Until the present study, no relationship between dietary factors and PP has been reported. Recent evidence suggests that PP is more predictive of cardiovascular events, especially coronary events, than either SBP or DBP or even mean arterial pressure.41 The relationship of PP to cardiovascular events is present even in the absence of an elevated SBP, and the incidence of all these events is decreased by measures that reduce PP.41 Our observations suggest that this risk factor may be favorably modified by reducing dietary intakes of sodium, protein, and alcohol.

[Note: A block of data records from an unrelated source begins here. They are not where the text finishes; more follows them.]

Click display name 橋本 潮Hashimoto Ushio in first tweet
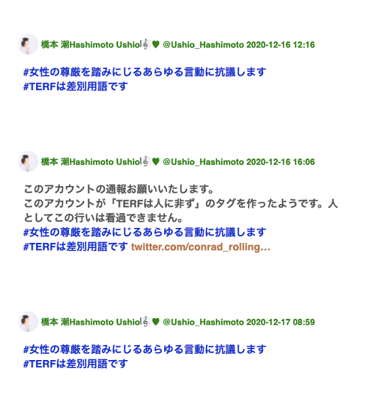Screen dimensions: 385x402 coord(90,45)
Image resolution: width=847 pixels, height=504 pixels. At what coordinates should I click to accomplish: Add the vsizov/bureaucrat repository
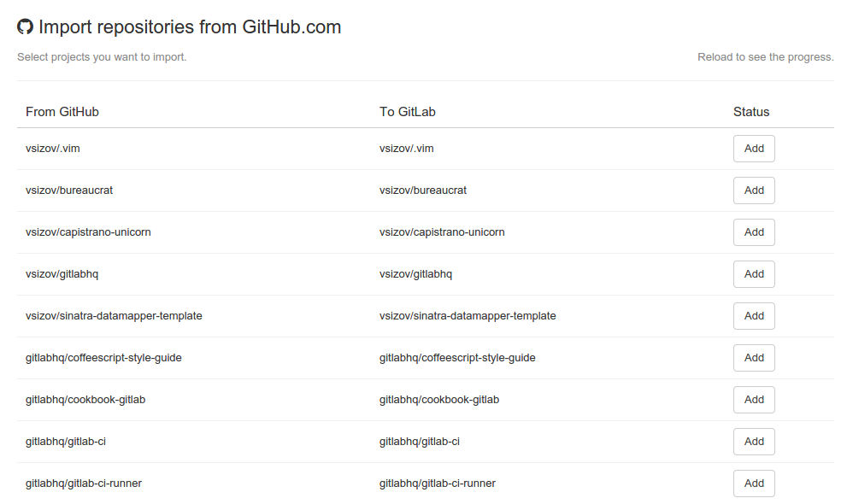(754, 190)
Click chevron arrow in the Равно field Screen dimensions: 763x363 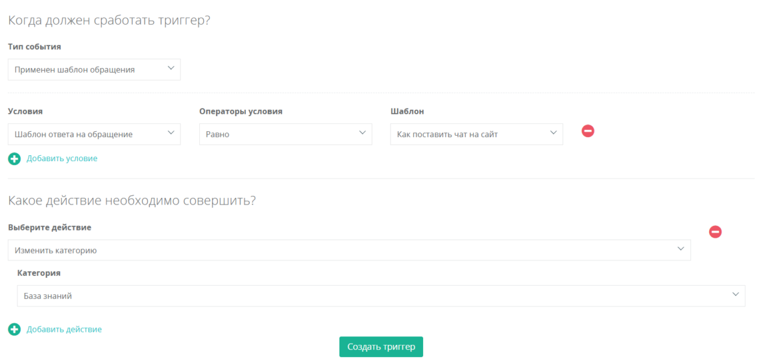[x=362, y=133]
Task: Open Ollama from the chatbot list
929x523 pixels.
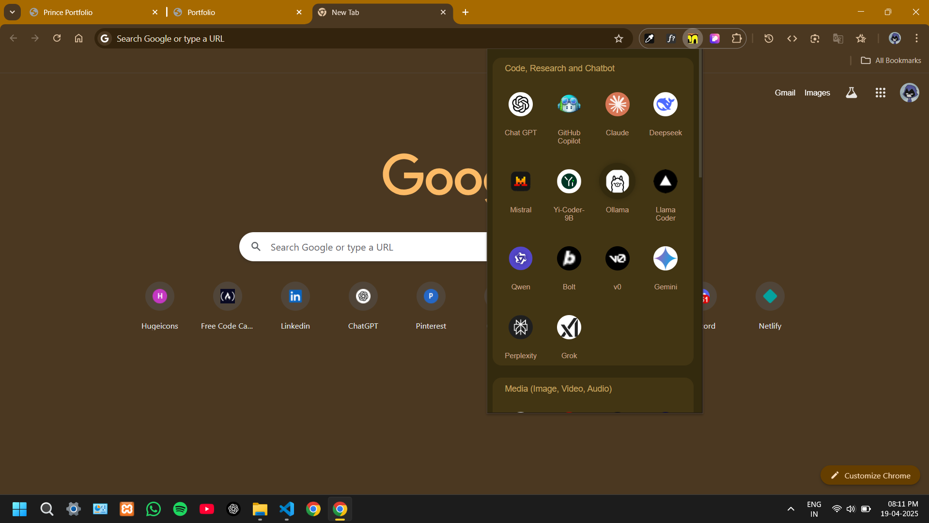Action: tap(617, 182)
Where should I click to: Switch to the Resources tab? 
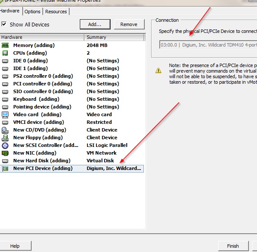coord(56,12)
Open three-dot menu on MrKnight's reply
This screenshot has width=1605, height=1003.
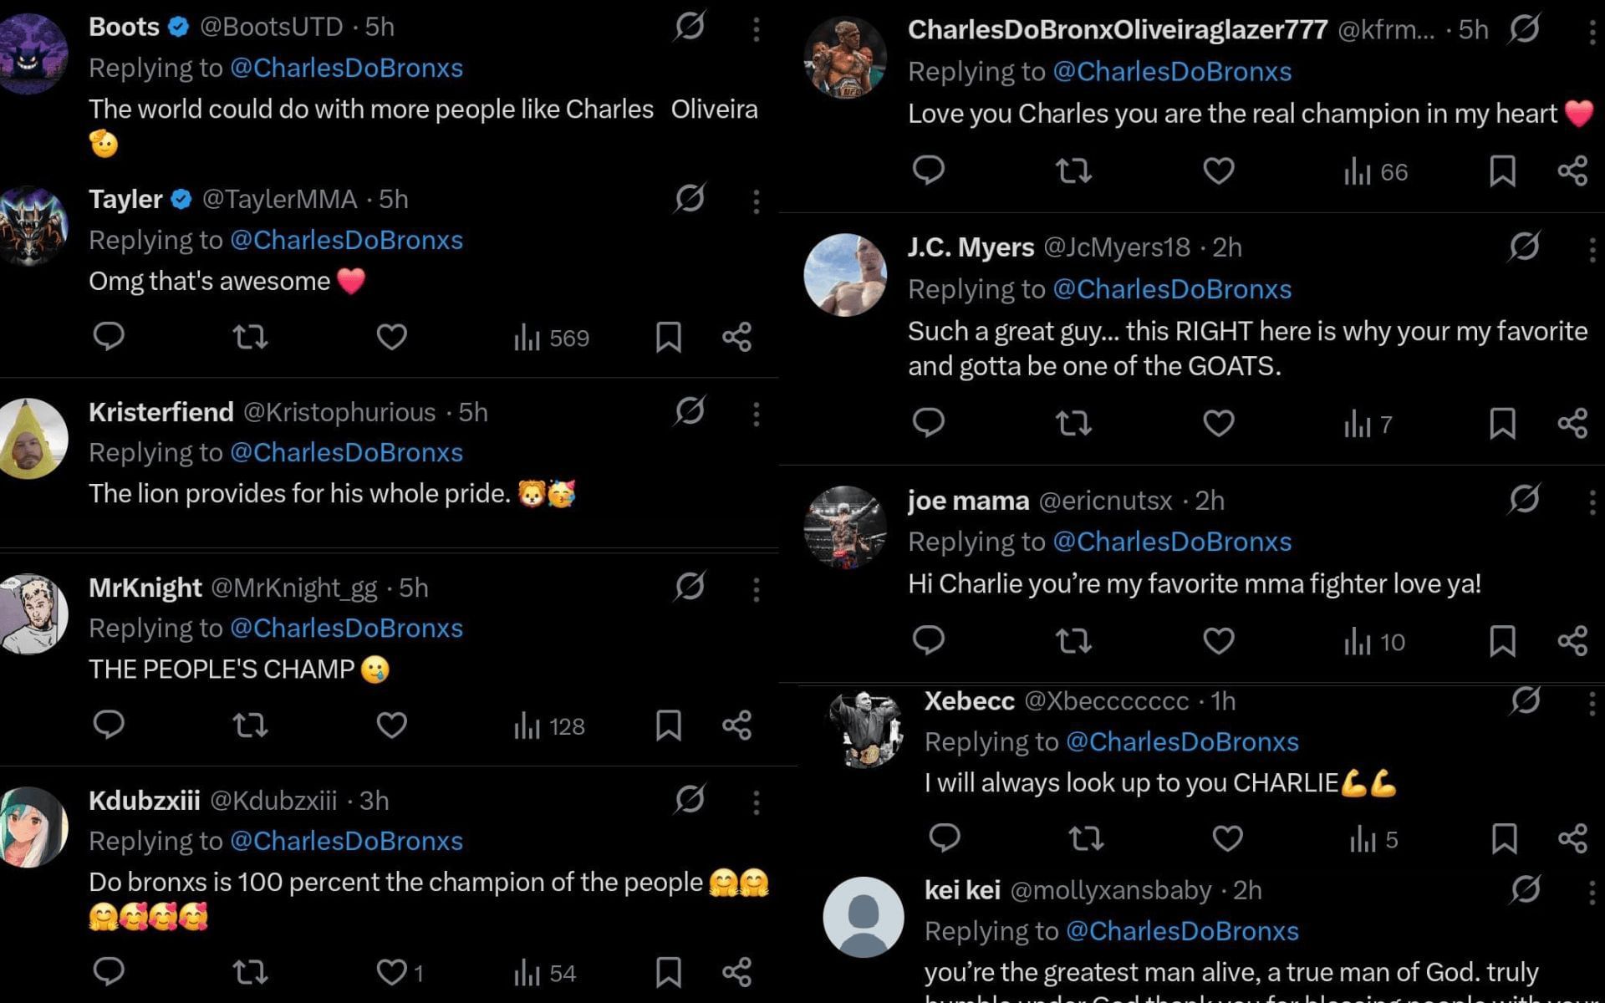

Our results suggest that the age-related changes in blood pressure within the US population can be modified by dietary manipulations. Higher calcium and protein intakes attenuated the age-related rise in SBP, whereas higher sodium, alcohol, and protein intakes increased the rate of the age-related change in DBP. These observations remain to be confirmed using longitudinal data.
Consistent with previous studies,11,37 blood pressure and dietary factors in our sample were associated less strongly than blood pressure and demographic factors or BMI. Despite this smaller effect, the impact of diet in the general population is significant, since small changes in blood pressure in a large population would have a significant effect. In addition, this magnitude of the effect of specific nutrients on blood pressure within the general population is not dissimilar from results of clinical trials.2
In summary, this is one of the largest analyses to investigate the association of diet and blood pressure within a population, especially within older age groups. The results have important clinical and public health implications. Since dietary habits are potentially modifiable, the manipulation of diet could have a significant impact not only on blood pressure levels but also on the rise in blood pressure with age. More specifically, our results suggest that a diet low in sodium, protein, and alcohol and rich in potassium and calcium would affect the blood pressure levels in the general population, including PP. Furthermore, our study shows that, since the impact of an individual nutrient on blood pressure is modified by the intake of other nutrients, it is important to assess the overall diet rather than any single nutrient in isolation when measuring the impact of diet on blood pressure.
Accepted for publication September 14, 2000.